Venezuela became Cuba’s main energy supplieroccupying the role of external economic support (for geopolitical reasons) that the USSR had in the Cold War.
The volume of Venezuelan shipments varied over the years. The official data is not public, but specialists agree that in the last ten years they decreased due to the drop in production and US sanctions.
And in that context, when Cuba was also suffering its fifth year of serious crisis – with a shortage of basic goods, high inflation with decrease, incessant blackouts, productive collapse, deterioration of public services and mass migration – the president of the United States, Donald Trump, set his eyes on Venezuela.
The US, the pressure on Venezuela and the repercussions in Cuba
He US naval encirclement to the Venezuelan “ghost fleet” has been a new twist for Cuba, something that is not a coincidence in López-Levy’s opinion.
“Trump’s offensive against Venezuela, quietly, wants to overthrow the Government of Cuba, with the same priority or more” than ending the Venezuelan president, Nicolás Maduro, he says. For Rubio, he adds, everything is “a single problem,” “Castro-Chavismo.”
Independent estimates suggest that Cuba required between 110,000 and 120,000 barrels of oil per day this year. Of those, about 40 thousand are national production; the rest have to be sought outside.
Venezuela, which contributed 100 thousand barrels a day, sent an average of 27 thousand this year, according to the specialized service of the economic agency. Reuters.
To reduce this gap of up to 50 thousand barrels per day (which in Cuba currently translates into blackouts of 20 hours a day, paralyzed industries and queues at gas stations) some support has emerged, but it is insufficient. Havana does not have foreign currency to buy that difference on the market.

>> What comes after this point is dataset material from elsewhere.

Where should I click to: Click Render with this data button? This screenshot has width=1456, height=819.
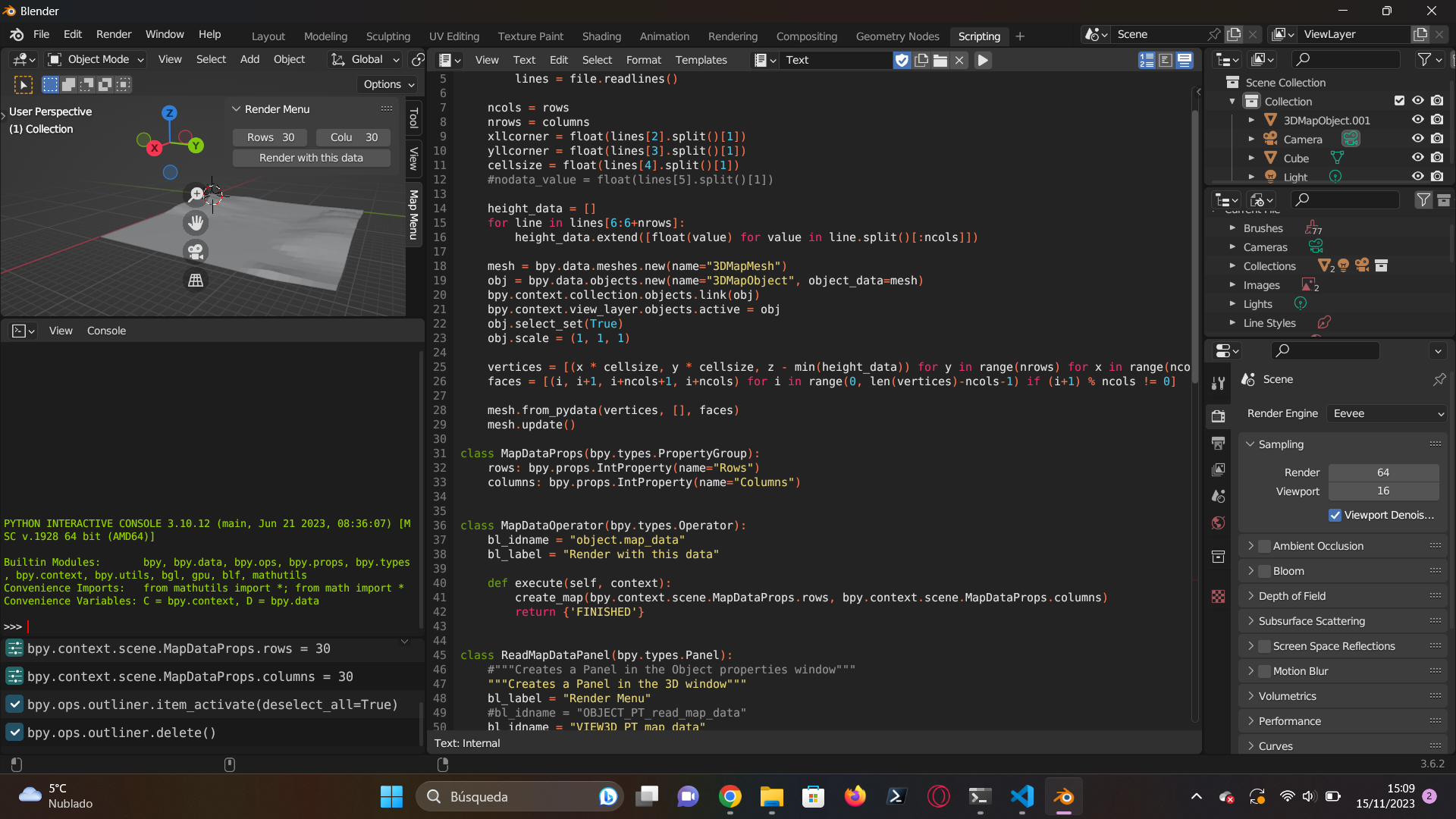(x=310, y=157)
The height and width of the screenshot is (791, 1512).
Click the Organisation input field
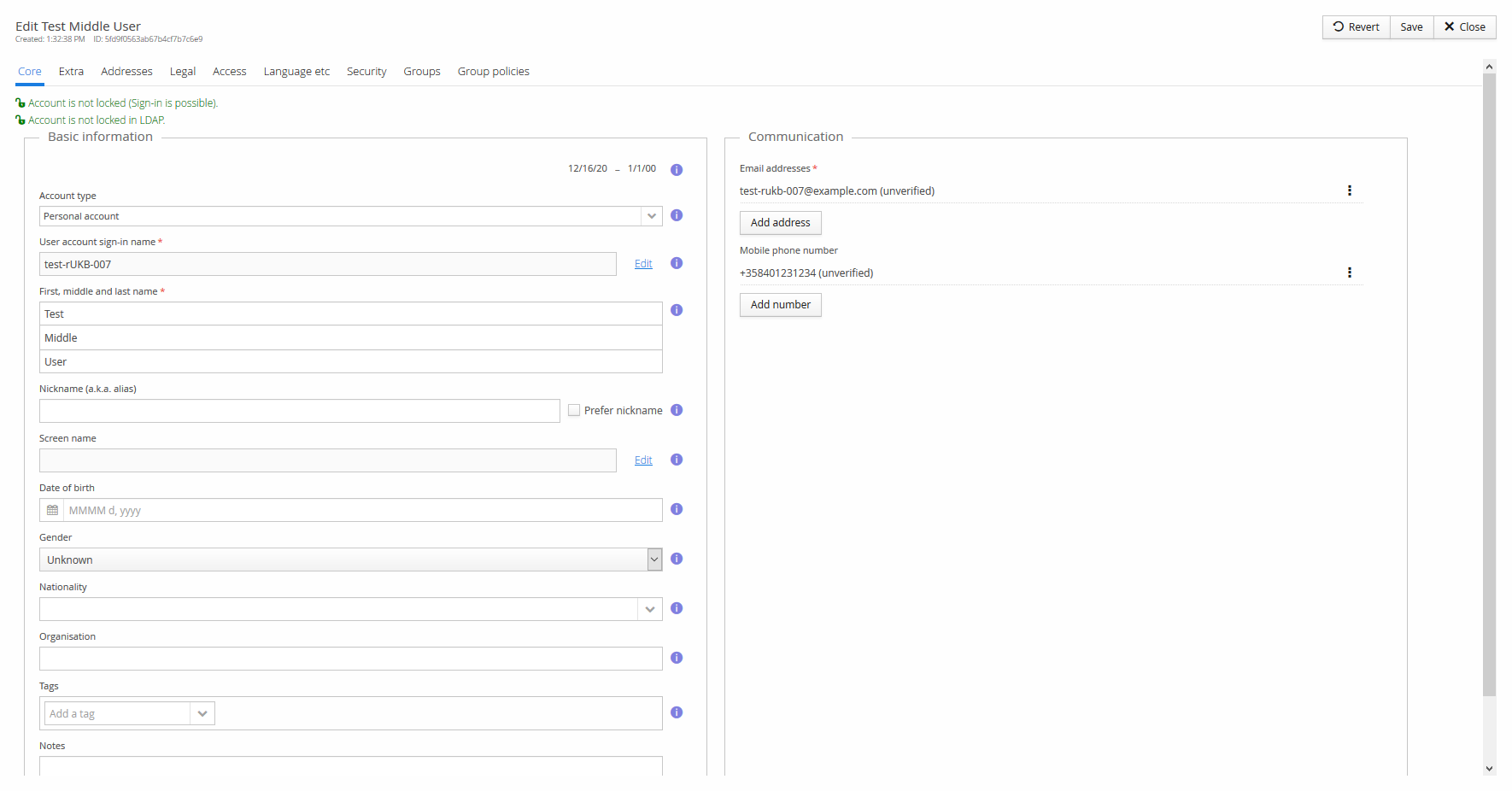pos(350,659)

Cuban government rejects US naval blockade against Venezuela and reaffirms its support for Maduro
Relations with Russia and Mexico
Moscow has sent about 6,000 barrels a day in 2025, according to Cuban expert Jorge Piñón, from the Energy Institute of the University of Texas (USA), who last Wednesday advanced to EFE the arrival to the island of a new Russian tanker with 330 thousand barrels.
Torres points out that Russia is the “only country that could be a real alternative to Venezuela,” but estimates that between the war in Ukraine, its economic problems and the persecution of its own “ghost fleet” it is not in a position to assume that role.
Then there is Mexico, which last year sent about 23 thousand barrels a day to the island, but this year only about 2,500according to data from the state oil company Pemex.
Torres speaks here of the Mexican need to “take care of the relationship” with the US, the destination of 85% of its exports.
For his part, López-Levy believes that the Mexican president, Claudia Sheinbaum, is even willing to make “political sacrifices” for Cuba, but considers that “she is close to the limit of what she can do.”
And China?
In this context, López-Levy continues, “the question is who would finance purchases in other markets, and who would dare to sell and transport the fuel under the current conditions of American harassment.”
In his opinion, China could play a “key” role, granting credits to Cuba or its potential suppliers (in dollars or yuan). “It is a geopolitical decision, not an ideological one,” he adds.
López-Levy recommends “not underestimating the capacity for resistance and resilience of the Cuban system, even in the most difficult conditions,” despite the context of the “brutal” economic, energy, food and “confidence” crisis in Cuba.
However, he distinguishes between Cuba’s temporary survival under the current US “siege” of its Venezuelan partner and the structural crisis that the country is suffering, something in his opinion with no “prospect for a solution.”